著者は、ITベンチャーの代表を10年以上務め、現在は老舗金融企業のCTOを務める小野和俊氏。2つのキャリアを通して、それぞれがどんな特徴を持ち、そこで働く人がどんなことに悩み、仕事をしているのかを見てきた。その中で、ベンチャーにも大企業にも共通する「仕事の無駄」を見出す。
本連載は、具体的なエピソードを交えながら、仕事の無駄を排除し、生産性を高めるための「仕事の進め方・考え方」を解説するものだ。

成功するDXと失敗するDXの「たった1つの違い」Photo: Adobe Stock

 最近、DX(デジタルトランスフォーメーション)の必要性が叫ばれている。DXとは、「人々の生活や仕事をよりよいものに変えるデジタル技術の浸透」のことだ。

 DXには明確な失敗パターンがある。それは、「使う人の驚きと喜びを考えないで作ったものはほぼ失敗する」というシンプルなものだ。

 使う人が顧客の場合にはCX(Customer Experience:顧客体験)、使う人が社員の場合にはEX(Employee Experience:従業員体験)を徹底的に考えなければ、DXは成功しない。

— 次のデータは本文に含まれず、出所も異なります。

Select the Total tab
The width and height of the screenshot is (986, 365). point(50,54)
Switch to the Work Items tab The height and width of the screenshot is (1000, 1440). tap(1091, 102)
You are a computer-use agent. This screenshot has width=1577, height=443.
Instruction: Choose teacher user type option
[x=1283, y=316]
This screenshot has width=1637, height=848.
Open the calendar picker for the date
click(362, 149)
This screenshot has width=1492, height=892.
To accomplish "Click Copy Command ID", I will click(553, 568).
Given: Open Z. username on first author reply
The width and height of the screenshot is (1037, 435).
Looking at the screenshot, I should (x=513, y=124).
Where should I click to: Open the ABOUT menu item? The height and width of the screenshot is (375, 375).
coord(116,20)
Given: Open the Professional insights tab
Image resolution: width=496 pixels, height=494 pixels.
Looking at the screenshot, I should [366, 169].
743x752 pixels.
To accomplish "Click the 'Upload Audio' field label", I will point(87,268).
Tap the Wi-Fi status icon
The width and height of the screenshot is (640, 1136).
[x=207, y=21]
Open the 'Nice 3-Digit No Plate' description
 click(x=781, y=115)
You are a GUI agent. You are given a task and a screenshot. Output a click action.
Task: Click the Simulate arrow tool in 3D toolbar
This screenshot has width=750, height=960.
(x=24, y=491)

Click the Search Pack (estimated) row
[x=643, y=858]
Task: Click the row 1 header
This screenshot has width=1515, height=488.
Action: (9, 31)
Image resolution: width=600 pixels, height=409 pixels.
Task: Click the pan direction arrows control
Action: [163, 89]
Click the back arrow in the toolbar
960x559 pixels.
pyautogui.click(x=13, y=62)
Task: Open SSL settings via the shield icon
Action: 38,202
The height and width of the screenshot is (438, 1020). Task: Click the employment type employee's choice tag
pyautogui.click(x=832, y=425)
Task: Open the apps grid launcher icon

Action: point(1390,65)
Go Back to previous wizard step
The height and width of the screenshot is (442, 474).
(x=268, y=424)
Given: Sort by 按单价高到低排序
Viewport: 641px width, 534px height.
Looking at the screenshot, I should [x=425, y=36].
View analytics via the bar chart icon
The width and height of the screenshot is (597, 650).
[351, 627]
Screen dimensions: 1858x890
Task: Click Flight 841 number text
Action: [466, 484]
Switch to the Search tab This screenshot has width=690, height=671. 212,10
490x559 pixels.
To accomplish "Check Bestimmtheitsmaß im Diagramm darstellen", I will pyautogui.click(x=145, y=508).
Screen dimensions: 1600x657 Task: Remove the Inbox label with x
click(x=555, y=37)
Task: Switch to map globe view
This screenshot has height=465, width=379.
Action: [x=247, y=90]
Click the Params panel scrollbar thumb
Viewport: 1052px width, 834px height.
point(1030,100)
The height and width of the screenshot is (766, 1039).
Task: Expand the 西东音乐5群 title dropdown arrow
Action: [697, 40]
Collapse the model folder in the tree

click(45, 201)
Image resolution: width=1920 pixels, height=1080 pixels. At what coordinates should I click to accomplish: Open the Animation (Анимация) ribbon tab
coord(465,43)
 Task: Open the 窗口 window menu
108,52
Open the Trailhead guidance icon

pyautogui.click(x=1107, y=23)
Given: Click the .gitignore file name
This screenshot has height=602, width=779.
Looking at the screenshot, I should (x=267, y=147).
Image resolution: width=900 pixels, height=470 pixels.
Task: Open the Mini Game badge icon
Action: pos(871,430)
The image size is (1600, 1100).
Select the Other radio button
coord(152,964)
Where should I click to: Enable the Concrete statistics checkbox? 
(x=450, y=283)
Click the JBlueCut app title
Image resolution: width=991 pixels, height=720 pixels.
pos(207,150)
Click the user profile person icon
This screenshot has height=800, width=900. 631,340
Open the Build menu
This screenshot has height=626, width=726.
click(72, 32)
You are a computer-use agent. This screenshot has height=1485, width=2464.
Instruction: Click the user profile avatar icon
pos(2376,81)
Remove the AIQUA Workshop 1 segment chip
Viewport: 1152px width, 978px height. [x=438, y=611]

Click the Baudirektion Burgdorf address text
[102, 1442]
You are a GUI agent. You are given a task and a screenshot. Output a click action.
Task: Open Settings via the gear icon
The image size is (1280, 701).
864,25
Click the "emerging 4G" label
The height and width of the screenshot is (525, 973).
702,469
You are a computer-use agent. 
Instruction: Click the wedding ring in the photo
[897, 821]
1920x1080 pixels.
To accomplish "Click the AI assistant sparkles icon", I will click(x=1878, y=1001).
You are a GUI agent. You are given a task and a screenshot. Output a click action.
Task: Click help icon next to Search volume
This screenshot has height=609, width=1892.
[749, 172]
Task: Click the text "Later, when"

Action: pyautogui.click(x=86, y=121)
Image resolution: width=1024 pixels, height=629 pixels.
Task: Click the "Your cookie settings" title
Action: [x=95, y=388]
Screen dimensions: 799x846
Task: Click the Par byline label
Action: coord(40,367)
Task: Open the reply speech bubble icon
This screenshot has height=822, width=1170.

 つまり「使う人がどんなふうにワクワクするのかを全力で考えているか」が肝なのだ。だから私はCX、DX、EXと3つを並べて書く。CXかEX、少なくともどちらかとセットで考えなければ、DXは失敗する。

 AIやクラウド、ブロックチェーンなど、デジタル技術そのものがクローズアップされすぎた結果、これらの技術を使ってPoC(Proof of Concept:概念検証)を繰り返すことがDXへの道だと錯覚されがちなので注意が必要だ。

技術と課題解決が結びついているか?

 CXやEXに寄り添ったDXの事例を挙げよう。

 昨今、スマートスピーカーが「スマホの次のプラットフォーム」としてさまざまなところで話題になっている。そんな中、2018年に世界で最もメジャーなスマートスピーカーであるAmazon Echo(というよりその内蔵エンジンであるAmazon Alexa)のコンペティションが日本で初めて開催された。

 約400チームのエントリーがあった中で、セゾン情報システムズは法人部門で優勝し、かつ特別賞も受賞した。受賞理由は「技術と課題解決が結びついている」ことが大きかったのだが、これはまさに「EXを考え抜いてデジタルを活用した」結果だった。